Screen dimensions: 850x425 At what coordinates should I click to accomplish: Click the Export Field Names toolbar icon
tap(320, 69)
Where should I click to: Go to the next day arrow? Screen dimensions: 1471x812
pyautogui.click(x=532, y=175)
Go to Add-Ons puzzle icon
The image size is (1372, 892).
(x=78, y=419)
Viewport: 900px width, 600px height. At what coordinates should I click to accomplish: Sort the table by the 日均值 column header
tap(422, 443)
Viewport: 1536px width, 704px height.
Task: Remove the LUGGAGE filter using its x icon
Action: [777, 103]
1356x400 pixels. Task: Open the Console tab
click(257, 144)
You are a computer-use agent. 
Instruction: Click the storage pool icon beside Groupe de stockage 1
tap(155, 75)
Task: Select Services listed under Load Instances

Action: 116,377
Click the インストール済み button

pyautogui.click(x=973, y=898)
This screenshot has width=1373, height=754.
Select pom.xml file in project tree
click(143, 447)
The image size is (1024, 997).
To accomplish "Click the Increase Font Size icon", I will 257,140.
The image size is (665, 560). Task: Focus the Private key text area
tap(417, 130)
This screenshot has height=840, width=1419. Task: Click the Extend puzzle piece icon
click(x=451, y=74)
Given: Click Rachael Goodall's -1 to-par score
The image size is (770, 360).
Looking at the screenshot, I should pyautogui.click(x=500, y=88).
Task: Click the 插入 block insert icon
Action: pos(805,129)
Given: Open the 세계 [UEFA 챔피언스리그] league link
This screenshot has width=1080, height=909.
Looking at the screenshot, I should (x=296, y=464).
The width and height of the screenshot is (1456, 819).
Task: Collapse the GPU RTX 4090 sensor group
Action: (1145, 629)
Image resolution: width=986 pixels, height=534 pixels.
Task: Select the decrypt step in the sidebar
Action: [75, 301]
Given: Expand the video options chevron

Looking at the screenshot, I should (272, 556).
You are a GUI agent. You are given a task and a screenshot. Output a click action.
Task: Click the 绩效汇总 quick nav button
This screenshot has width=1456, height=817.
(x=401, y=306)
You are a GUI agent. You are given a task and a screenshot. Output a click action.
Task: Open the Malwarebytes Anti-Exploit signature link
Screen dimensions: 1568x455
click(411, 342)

Stated problem :: Reproduce all of the records above verbatim, line for line.

Reply ::
Screen dimensions: 850x425 At what coordinates should I click to accomplish: Click the Export Field Names toolbar icon
tap(320, 69)
Where should I click to: Go to the next day arrow? Screen dimensions: 1471x812
pyautogui.click(x=532, y=175)
Go to Add-Ons puzzle icon
The image size is (1372, 892).
(x=78, y=419)
Viewport: 900px width, 600px height. At what coordinates should I click to accomplish: Sort the table by the 日均值 column header
tap(422, 443)
Viewport: 1536px width, 704px height.
Task: Remove the LUGGAGE filter using its x icon
Action: [777, 103]
1356x400 pixels. Task: Open the Console tab
click(257, 144)
You are a computer-use agent. 
Instruction: Click the storage pool icon beside Groupe de stockage 1
tap(155, 75)
Task: Select Services listed under Load Instances

Action: 116,377
Click the インストール済み button

pyautogui.click(x=973, y=898)
This screenshot has width=1373, height=754.
Select pom.xml file in project tree
click(143, 447)
The image size is (1024, 997).
To accomplish "Click the Increase Font Size icon", I will 257,140.
The image size is (665, 560). Task: Focus the Private key text area
tap(417, 130)
This screenshot has height=840, width=1419. Task: Click the Extend puzzle piece icon
click(x=451, y=74)
Given: Click Rachael Goodall's -1 to-par score
The image size is (770, 360).
Looking at the screenshot, I should pyautogui.click(x=500, y=88).
Task: Click the 插入 block insert icon
Action: pos(805,129)
Given: Open the 세계 [UEFA 챔피언스리그] league link
This screenshot has width=1080, height=909.
Looking at the screenshot, I should (x=296, y=464).
The width and height of the screenshot is (1456, 819).
Task: Collapse the GPU RTX 4090 sensor group
Action: (1145, 629)
Image resolution: width=986 pixels, height=534 pixels.
Task: Select the decrypt step in the sidebar
Action: [75, 301]
Given: Expand the video options chevron

Looking at the screenshot, I should (272, 556).
You are a GUI agent. You are given a task and a screenshot. Output a click action.
Task: Click the 绩效汇总 quick nav button
This screenshot has width=1456, height=817.
(x=401, y=306)
You are a GUI agent. You are given a task and a screenshot. Output a click action.
Task: Open the Malwarebytes Anti-Exploit signature link
Screen dimensions: 1568x455
click(411, 342)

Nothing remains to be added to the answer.